Not all of the adverse neurological effects of disulfiram can be attributed to modification of glutamate receptors. Disulfiram is metabolized to carbon disulfide, a known neurotoxin, and potently inhibits copper enzymes, such as superoxide dismutase and dopamine -hydroxylase, through the action of another disulfiram metabolite, diethyldithiocarbamate (28, 29). DETC-MeSO does not share any of these latter effects with disulfiram (carbon disulfide formation or copper enzyme inhibition),² so it would be expected to more selectively affect glutamate receptors in vivo.
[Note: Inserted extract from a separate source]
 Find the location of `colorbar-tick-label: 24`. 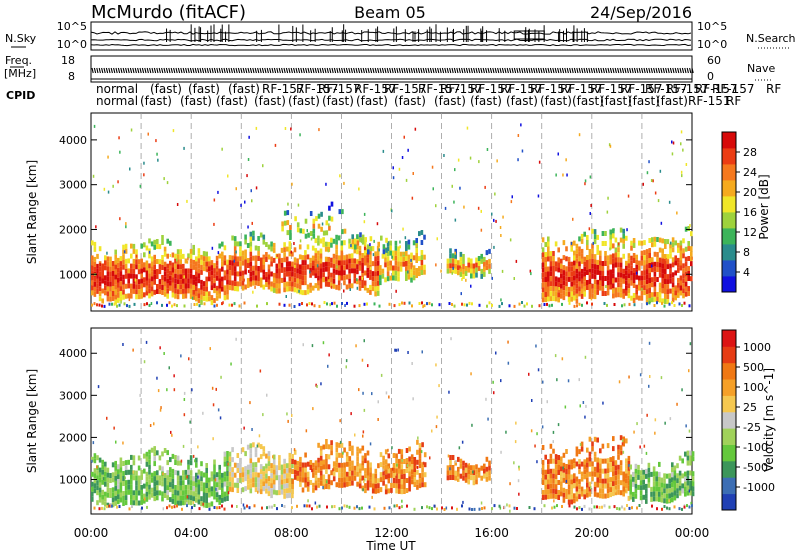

In particular, DETC-MeSO is not likely to cause the seizures, optic neuritis, and peripheral neuropathy linked to higher doses (>500 mg/day) of disulfiram, that are most probably a consequence of CS₂ formation (22-24).
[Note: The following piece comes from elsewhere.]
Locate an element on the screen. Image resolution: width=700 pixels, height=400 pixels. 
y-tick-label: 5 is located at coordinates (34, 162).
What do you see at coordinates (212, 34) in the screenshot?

A strong correlation exists between glutamate excitotoxicity and damage due to free radicals (3). Brain hippocampal slices exposed to superoxide selectively release glutamate into the media, without releasing other intracellular constituents (16). The mechanism by which superoxide triggers the release of glutamate is not known. However, it is tempting to speculate that oxidation of sulfhydryl groups on presynaptic neurons, perhaps even sulfhydryl groups associated with presynaptic glutamate receptors (30), are responsible for triggering glutamate release. Carbamoylation of presynaptic sulfhydryls should render them less susceptible to oxidation by reactive oxygen species. Furthermore, carbamoylation of postsynaptic glutamate receptors (i.e. NMDA receptors) should ameliorate the consequences of reactive oxygen-induced glutamate release. Thus, DETC-MeSO may play a dual role in preventing O₂-induced seizures, in that it could both prevent the triggering of glutamate release presynaptically and prevent the consequences of glutamate release postsynaptically. There is not a clear consensus on the origin of seizures induced by oxygen at high pressure. The ability of DETC-MeSO to prevent O₂-induced seizures, while consistent with these seizures having their origin in glutamate excitotoxicity, does not necessarily resolve the complete etiology of these seizures. The molecular mechanism by which the glutamate system becomes perturbed and its overall role in the physiology of these seizures remains to be fully defined. Clearly, further investigation is required to elucidate the details of the mechanism(s) by which DETC-MeSO prevents hyperbaric oxygen-induced seizures.